Go Beyond Detroit For Muni ETFs' Real Potential Problems

Includes: CMF, HYD, HYMB, MLN, MUB
by: Benzinga

By The ETF Professor

Detroit, once the fourth-largest U.S. city, filed for Chapter 9 bankruptcy protection Thursday, marking the largest municipal bankruptcy in U.S. history. The Motor City has $18.5 billion in long-term debt, and news of Detroit's bankruptcy has predictably cast a dark cloud over the already fragile municipal bond market.

Uncertainty about the Federal Reserve's plans to taper quantitative easing and a recent rise in 10-year Treasury yields have hampered municipal bond ETFs. Detroit's bankruptcy has provided an excuse for sellers to ding some of the largest municipal bond ETFs Friday. The iShares National AMT-Free Muni Bond ETF (NYSEARCA:MUB), which has over $3.3 billion in assets under management, is off 0.6 percent while the $897.6 million Market Vectors High-Yield Municipal Index ETF (NYSEARCA:HYD) is lower by 1.4 percent.

The SPDR Nuveen S&P High Yield Municipal Bond ETF (NYSEARCA:HYMB) is down one percent while the Market Vectors Long Municipal ETF (NYSEARCA:MLN) has shed two percent.

The thing is none of these ETFs offer remotely significant exposure to Michigan. State weightings in HYD, the high-yield product, range from 1.6 percent for Wisconsin at the bottom of the states listed by Market Vectors to 7.9 percent for New Jersey at the top. Michigan the state, not Detroit the city, accounts for a scant 2.4 percent of HYD's weight.

MLN, the other Market Vectors ETF mentioned here, lists 18 states, Puerto Rico and Washington, D.C. among its top-20 geographic holdings, but Michigan is nowhere to be found on that roster.

The top 10 geographic weights in the iShares National AMT-Free Muni Bond ETF, which include nine states and Puerto Rico, represent 77.6 percent of that ETF's weight. Michigan is not among that group. In other words, the Detroit bankruptcy is significant for the city, Michigan and residents, but the news is a non-starter for muni bond ETFs. The funds' weights, or lack thereof, to Michigan prove as much.

That does not mean muni bond ETFs could not be dealt blows in the future at the hands of more, potentially larger, municipal bankruptcies. As Fox Business reported last month, several California cities have already filed for bankruptcy and others are on the brink.

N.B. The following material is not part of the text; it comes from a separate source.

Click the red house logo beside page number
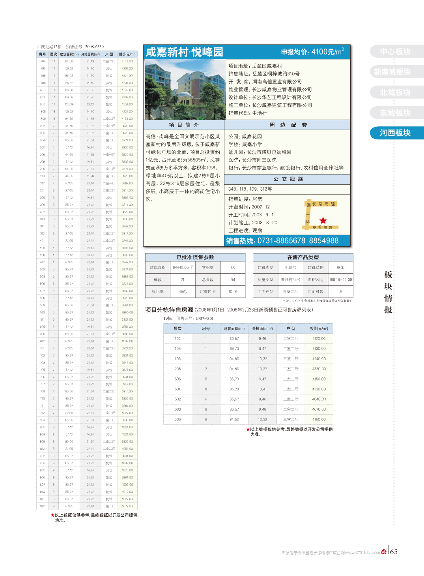 pyautogui.click(x=383, y=552)
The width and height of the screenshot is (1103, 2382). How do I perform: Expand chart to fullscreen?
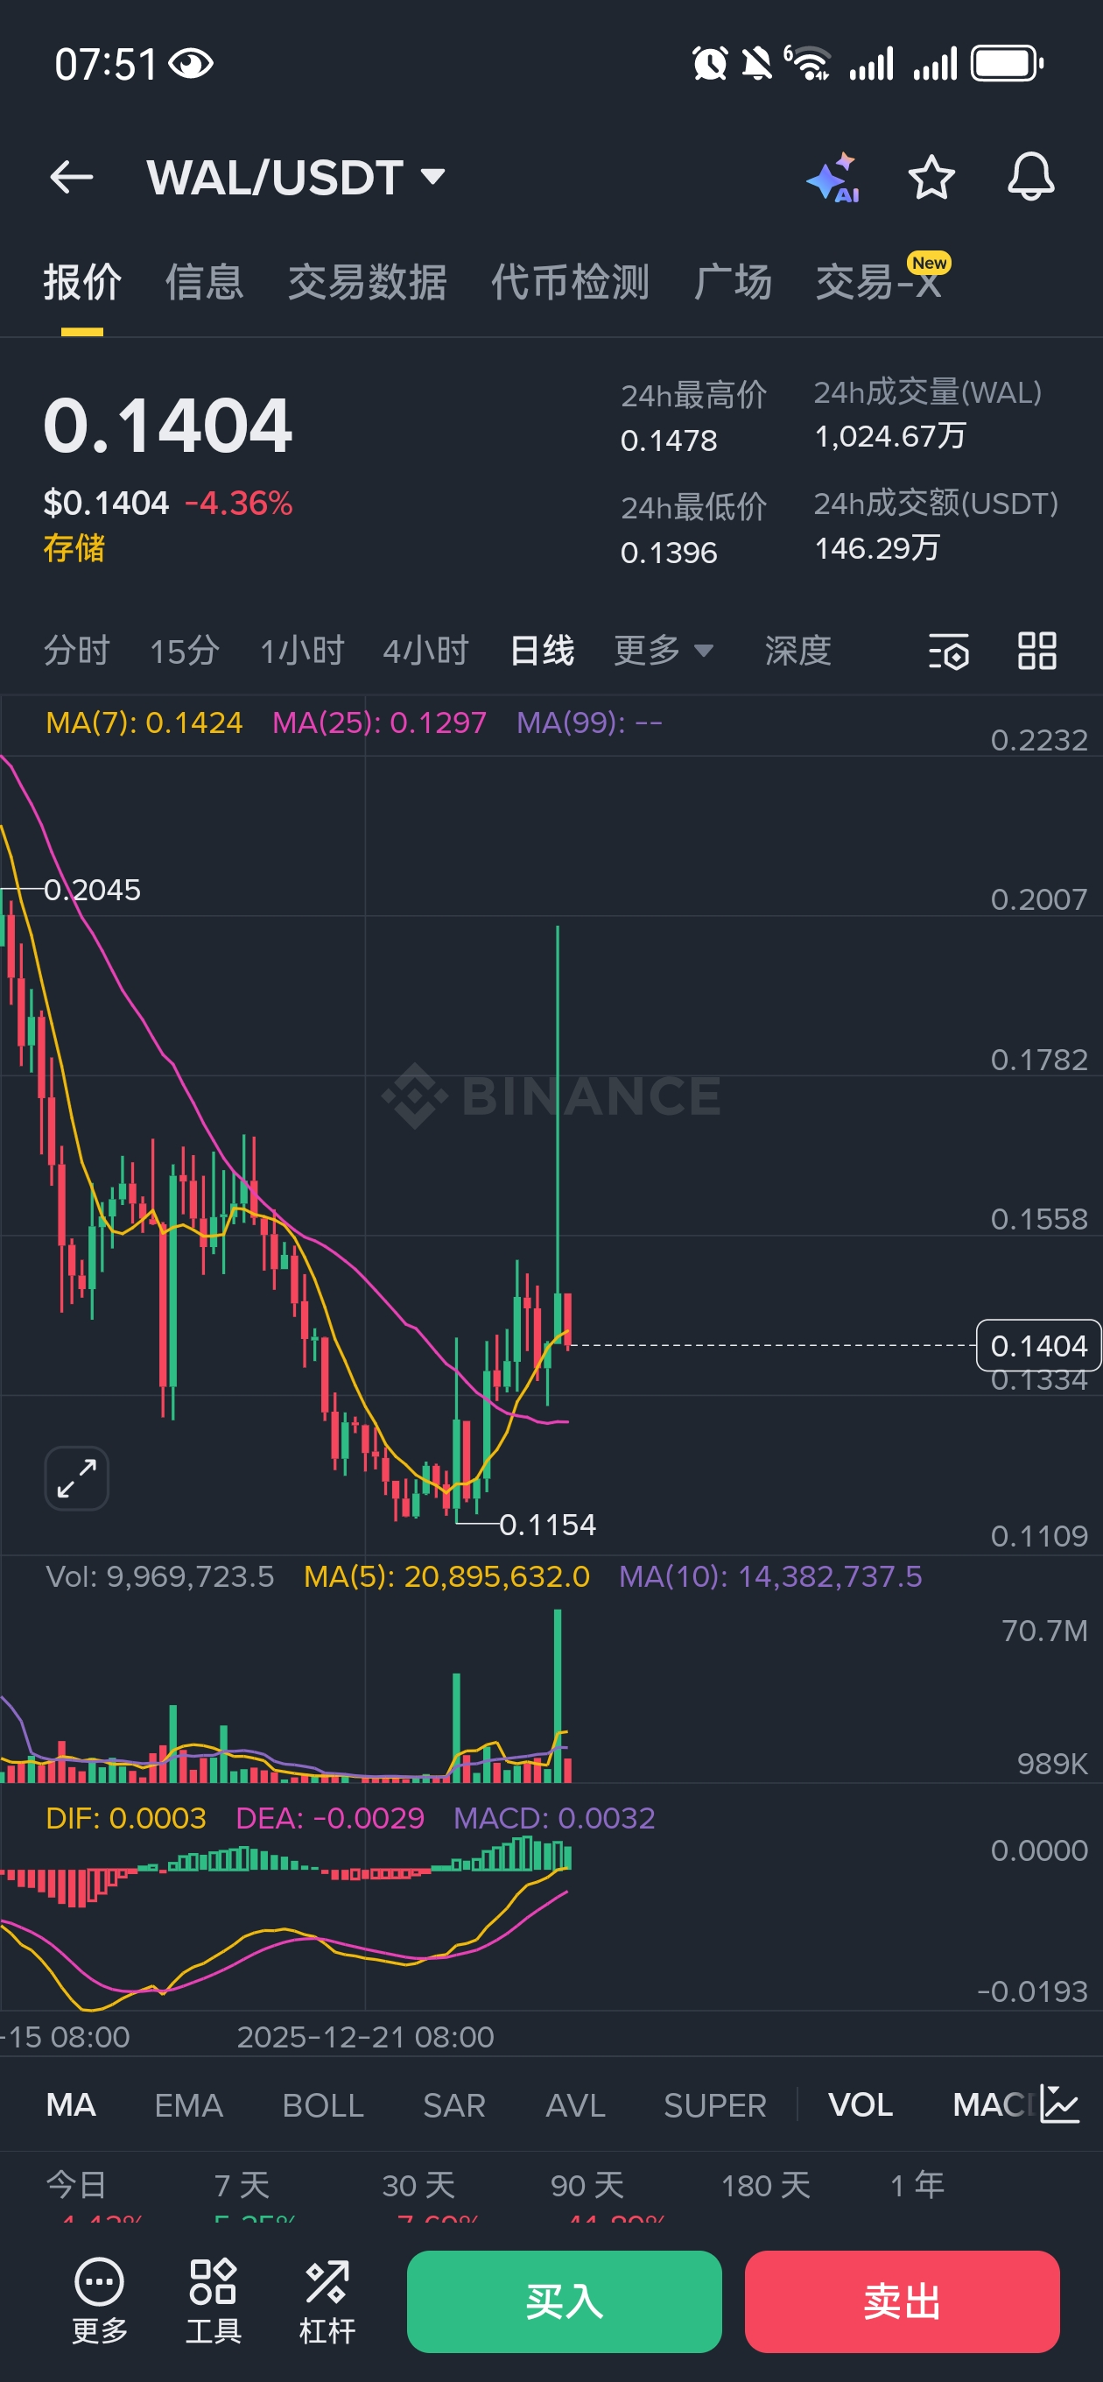click(x=77, y=1478)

The big problem will be exposed when new accounting standards force California to show the world the truth: Nearly $329 billion, roughly 10 times the size of General Mills (NYSE:GIS), in unfunded pension liabilities.

While various media outlets were busy heaping praise on the California Public Employees' Retirement System (CalPERS) for a good year of equity portfolio returns, it was noted that CalPERS' stock picking was trumped by any number of low-fee ETFs.

The reality is with a soaring number of retirees receiving pensions of $100,000 a year or more, CalPERS money managers need to perform better than they have been.

The roughly $3.7 trillion muni bond market demands it. In more docile environments for munis, the typical default rate is scant. However, if issues such as the fiscal cliff, rising interest rates and Detroit's bankruptcy have pressured muni bond ETFs, imagine what would happen if Los Angeles and/or San Francisco went bankrupt.

Events like that would like crush MUB, which has a 22.7 percent weight to California. MLN, with a 12.1 percent weight to California, would be vulnerable, too. And it is reasonable to assume the $283 million iShares California AMT-Free Muni Bond ETF (NYSEARCA:CMF), an all-California fund, would be decked as well.

Again, Detroit's bankruptcy is bad news, but investors in muni bond ETFs have options. Investors can hope major California and New York cities do not travel the same path as Detroit or opt for those funds that have limited exposure to the most financially vulnerable states.

Disclaimer: Neither Benzinga nor its staff recommend that you buy, sell, or hold any security. We do not offer investment advice, personalized or otherwise. Benzinga recommends that you conduct your own due diligence and consult a certified financial professional for personalized advice about your financial situation.

Disclosure: I have no positions in any stocks mentioned, and no plans to initiate any positions within the next 72 hours. I wrote this article myself, and it expresses my own opinions. I am not receiving compensation for it. I have no business relationship with any company whose stock is mentioned in this article.